[Ritorno di Lorena e sospetti del suo
negoziato con Cesare]
Ritornò il cardinale di Lorena a Trento il
penultimo di febraro, dopo essersi fermato 5 giorni in Ispruc, ne' quali fu in
continua negoziazione con Cesare, col re de' Romani e co' ministri imperiali,
et arrivato trovò lettere del papa, dove gli diceva voler la riforma e che non
si differisse piú, e per attenderci, si dovessero levar via le parole de'
decreti dell'ordine, che erano in difficoltà; le quali lettere il cardinale a
studio publicò per Trento, dove era noto appresso tutti che li legati avevano
commissione contraria. Immediate da' ponteficii in Trento fu usata ogni
diligenza per investigar da' prelati et altri, che furono in sua compagnia, il
negozio del cardinale et in particolare procuravano d'intender qualche
risoluzione presa sopra li 17 articoli, avendo il conte Federico Maffei, venuto
da Ispruc il giorno inanzi, riferito che quel cardinale era stato ogni giorno
retirato a parlamento coll'imperatore e re de' Romani soli almeno 2 ore
intiere. Ma li francesi, quanto agl'articoli, si mostrarono nuovi e di non
saperne niente; dissero che nissuno de' teologi germani aveva trattato col
cardinale se non il Staffilo, che gli presentò un libro fatto da lui in materia
di residenza, et il Canisio, quando andò a veder il collegio de giesuiti; che
li teologi non avevano parlato all'imperatore, se non che, andati a veder la
biblioteca, sopragionsero insieme Cesare col re suo figlio, e l'imperatore
dimandò loro quello che sentissero circa la concessione del calice; a cui
rispose l'abbate di Chiaraval, primo di loro, che non sentiva potersi
concedere, e l'imperatore, voltato al re de' Romani, disse in latino quel verso
del salmo: «40 anni ho trattato con questa generazione, e gli ho sempre trovati
star in errore per volontà».
Ma Lorena, nel visitar li legati, non
disse altro, salvo che mostrò l'imperatore aver buona mente e caldo zelo verso
le cose del concilio e desiderare che segua qualche frutto, e che, bisognando,
v'interveniria in persona et anderebbe anco a Roma a pregar il papa che avesse
compassione alla cristianità e si contentasse della riforma senza diminuzione
della sua autorità, alla quale portava somma riverenzia, non volendo che si
parlasse cosa alcuna toccante la Santità Sua e la corte romana. Ma
privatamente, ad altri parlando, il Lorena aggiongeva che, quando il concilio
fosse stato governato con quella prudenza che conveniva, averebbe avuto presto
e felice successo; che l'imperatore era d'animo che onninamente si facesse una
buona e galiarda riforma, la quale se il papa seguirà d'attraversare, come sin
allora era avvenuto, riuscirà qualche gravissimo scandalo; che Sua Maestà aveva
pensiero, se il pontefice fosse andato a Bologna, d'andar a trovarlo, con
dissegno di ricever la corona dell'Imperio, et altre cose tali.
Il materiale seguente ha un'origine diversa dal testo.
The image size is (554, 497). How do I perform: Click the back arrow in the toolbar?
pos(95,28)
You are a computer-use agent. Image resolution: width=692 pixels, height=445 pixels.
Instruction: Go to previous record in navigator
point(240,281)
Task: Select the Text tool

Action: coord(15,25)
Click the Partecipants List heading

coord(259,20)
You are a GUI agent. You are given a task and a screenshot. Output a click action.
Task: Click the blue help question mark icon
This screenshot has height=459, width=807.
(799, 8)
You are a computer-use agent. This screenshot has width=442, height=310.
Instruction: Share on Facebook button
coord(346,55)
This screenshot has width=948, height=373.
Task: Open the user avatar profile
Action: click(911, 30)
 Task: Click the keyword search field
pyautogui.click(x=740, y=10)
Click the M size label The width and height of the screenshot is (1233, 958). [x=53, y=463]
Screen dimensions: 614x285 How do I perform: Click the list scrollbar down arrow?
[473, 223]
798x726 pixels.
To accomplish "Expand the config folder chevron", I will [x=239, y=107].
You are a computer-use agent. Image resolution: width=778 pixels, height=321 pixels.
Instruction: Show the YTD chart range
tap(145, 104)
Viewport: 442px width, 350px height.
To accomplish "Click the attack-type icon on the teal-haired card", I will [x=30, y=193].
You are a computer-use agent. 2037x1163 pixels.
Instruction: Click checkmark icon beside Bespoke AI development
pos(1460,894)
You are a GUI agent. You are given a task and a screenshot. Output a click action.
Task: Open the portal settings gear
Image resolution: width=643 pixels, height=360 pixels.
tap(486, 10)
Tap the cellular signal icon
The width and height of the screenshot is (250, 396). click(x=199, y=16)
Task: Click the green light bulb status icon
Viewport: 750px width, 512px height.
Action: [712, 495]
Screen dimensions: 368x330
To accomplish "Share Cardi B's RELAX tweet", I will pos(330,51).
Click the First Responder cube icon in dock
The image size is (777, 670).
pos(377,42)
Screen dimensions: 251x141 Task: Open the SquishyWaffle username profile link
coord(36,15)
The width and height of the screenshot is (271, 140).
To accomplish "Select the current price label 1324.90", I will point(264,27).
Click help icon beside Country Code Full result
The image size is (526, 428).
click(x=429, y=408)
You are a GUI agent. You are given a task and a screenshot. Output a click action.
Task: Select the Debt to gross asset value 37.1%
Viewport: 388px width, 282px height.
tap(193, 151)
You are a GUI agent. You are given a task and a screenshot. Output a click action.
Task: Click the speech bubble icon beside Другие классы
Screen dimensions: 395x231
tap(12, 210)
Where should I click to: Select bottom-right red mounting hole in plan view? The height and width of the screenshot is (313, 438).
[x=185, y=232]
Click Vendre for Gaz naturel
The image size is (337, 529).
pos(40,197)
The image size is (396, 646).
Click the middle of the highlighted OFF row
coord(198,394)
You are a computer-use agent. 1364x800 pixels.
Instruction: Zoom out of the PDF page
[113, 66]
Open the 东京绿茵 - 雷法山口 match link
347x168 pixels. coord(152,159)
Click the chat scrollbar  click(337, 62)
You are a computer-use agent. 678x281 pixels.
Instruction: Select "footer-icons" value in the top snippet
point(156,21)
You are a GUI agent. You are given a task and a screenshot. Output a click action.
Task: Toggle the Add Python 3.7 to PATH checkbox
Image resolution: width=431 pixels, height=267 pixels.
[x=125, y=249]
Non è da metter in dubio che il cardinal
parlasse delle cose del concilio et informasse Cesare de' disordini che
passavano, e dicesse il parer suo intorno a' rimedii per opporre alla corte di
Roma et a prelati italiani di Trento, per ottener in concilio la communione del
calice, il matrimonio de' preti, l'uso della lingua volgare nelle cose sacre e
relassazione d'altri precetti de iure positivo, e la riforma nel capo e
ne' membri, et il modo di fare che li decreti del concilio fossero
indispensabili; et in qual maniera, non potendola ottenere, si potesse pigliar
colorata occasione di giustificare le azzioni loro e pretender causa di
proveder da se medesimi a' bisogni de suoi popoli con far qualche concilio
nazionale, tentando anco d'unir li germani e francesi nelle cose della
religione. Ma non fu questa sola la negoziazione sua: egli trattò anco il
matrimonio tra la regina di Scozia e l'arciduca Ferdinando, figlio
dell'imperatore, e quello d'una figliuola di Sua Maestà col duca di Ferrara, e
di trovar modo di componer le differenze di precedenza di Francia e di Spagna,
che, come cose domestiche, toccano li prencipi piú intrinsecamente che le publiche.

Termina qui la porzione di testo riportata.